Task description: The line that contains "會員服務條款 (1244, 2005)" marks the start. Output it and all remaining lines exactly, through the final line of the listing.

Data for review:
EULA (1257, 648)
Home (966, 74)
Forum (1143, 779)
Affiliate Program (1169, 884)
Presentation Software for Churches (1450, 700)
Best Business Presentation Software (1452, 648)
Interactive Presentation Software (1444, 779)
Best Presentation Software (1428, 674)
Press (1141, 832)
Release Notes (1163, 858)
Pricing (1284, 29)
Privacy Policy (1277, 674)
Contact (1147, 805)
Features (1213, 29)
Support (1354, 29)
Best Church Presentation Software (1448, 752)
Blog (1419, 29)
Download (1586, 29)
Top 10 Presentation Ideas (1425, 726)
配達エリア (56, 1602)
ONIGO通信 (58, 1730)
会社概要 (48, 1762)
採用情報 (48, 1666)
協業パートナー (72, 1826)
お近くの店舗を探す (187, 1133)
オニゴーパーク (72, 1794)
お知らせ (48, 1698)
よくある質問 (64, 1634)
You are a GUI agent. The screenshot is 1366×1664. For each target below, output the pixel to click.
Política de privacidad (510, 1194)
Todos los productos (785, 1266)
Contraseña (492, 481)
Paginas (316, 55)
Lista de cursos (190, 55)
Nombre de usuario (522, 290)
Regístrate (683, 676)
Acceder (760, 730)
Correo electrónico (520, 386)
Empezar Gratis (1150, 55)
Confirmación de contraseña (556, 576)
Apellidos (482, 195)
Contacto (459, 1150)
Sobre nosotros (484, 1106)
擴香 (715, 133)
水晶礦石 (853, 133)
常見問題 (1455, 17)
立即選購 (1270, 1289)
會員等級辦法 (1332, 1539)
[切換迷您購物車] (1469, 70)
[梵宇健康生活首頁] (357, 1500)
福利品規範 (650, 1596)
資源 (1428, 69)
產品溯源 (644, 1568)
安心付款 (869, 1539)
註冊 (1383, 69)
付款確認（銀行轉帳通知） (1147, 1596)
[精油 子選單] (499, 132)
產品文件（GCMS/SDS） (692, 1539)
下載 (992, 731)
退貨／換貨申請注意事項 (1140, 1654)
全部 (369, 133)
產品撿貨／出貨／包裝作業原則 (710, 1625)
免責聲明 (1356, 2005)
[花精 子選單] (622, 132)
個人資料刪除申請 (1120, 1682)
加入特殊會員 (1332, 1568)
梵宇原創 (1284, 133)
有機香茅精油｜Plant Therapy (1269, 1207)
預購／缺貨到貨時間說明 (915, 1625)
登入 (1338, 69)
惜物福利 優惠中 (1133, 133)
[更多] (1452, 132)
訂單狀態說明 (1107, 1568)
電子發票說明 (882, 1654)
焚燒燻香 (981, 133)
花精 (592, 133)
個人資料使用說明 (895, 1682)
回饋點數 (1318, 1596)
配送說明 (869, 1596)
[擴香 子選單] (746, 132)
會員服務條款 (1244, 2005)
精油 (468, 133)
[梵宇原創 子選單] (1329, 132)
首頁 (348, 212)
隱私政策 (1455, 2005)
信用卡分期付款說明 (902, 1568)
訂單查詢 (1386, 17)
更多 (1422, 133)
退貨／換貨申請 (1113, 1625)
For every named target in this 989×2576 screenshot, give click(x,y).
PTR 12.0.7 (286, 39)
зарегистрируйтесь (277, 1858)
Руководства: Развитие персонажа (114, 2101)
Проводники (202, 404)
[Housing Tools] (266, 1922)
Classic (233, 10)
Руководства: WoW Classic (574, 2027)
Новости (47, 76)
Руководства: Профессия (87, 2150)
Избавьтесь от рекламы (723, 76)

Task result:
會員服務條款 (1244, 2005)
精油 (468, 133)
[梵宇原創 子選單] (1329, 132)
首頁 (348, 212)
隱私政策 (1455, 2005)
信用卡分期付款說明 (902, 1568)
訂單查詢 (1386, 17)
更多 (1422, 133)
退貨／換貨申請 (1113, 1625)
For every named target in this 989×2576 screenshot, give click(x,y).
PTR 12.0.7 (286, 39)
зарегистрируйтесь (277, 1858)
Руководства: Развитие персонажа (114, 2101)
Проводники (202, 404)
[Housing Tools] (266, 1922)
Classic (233, 10)
Руководства: WoW Classic (574, 2027)
Новости (47, 76)
Руководства: Профессия (87, 2150)
Избавьтесь от рекламы (723, 76)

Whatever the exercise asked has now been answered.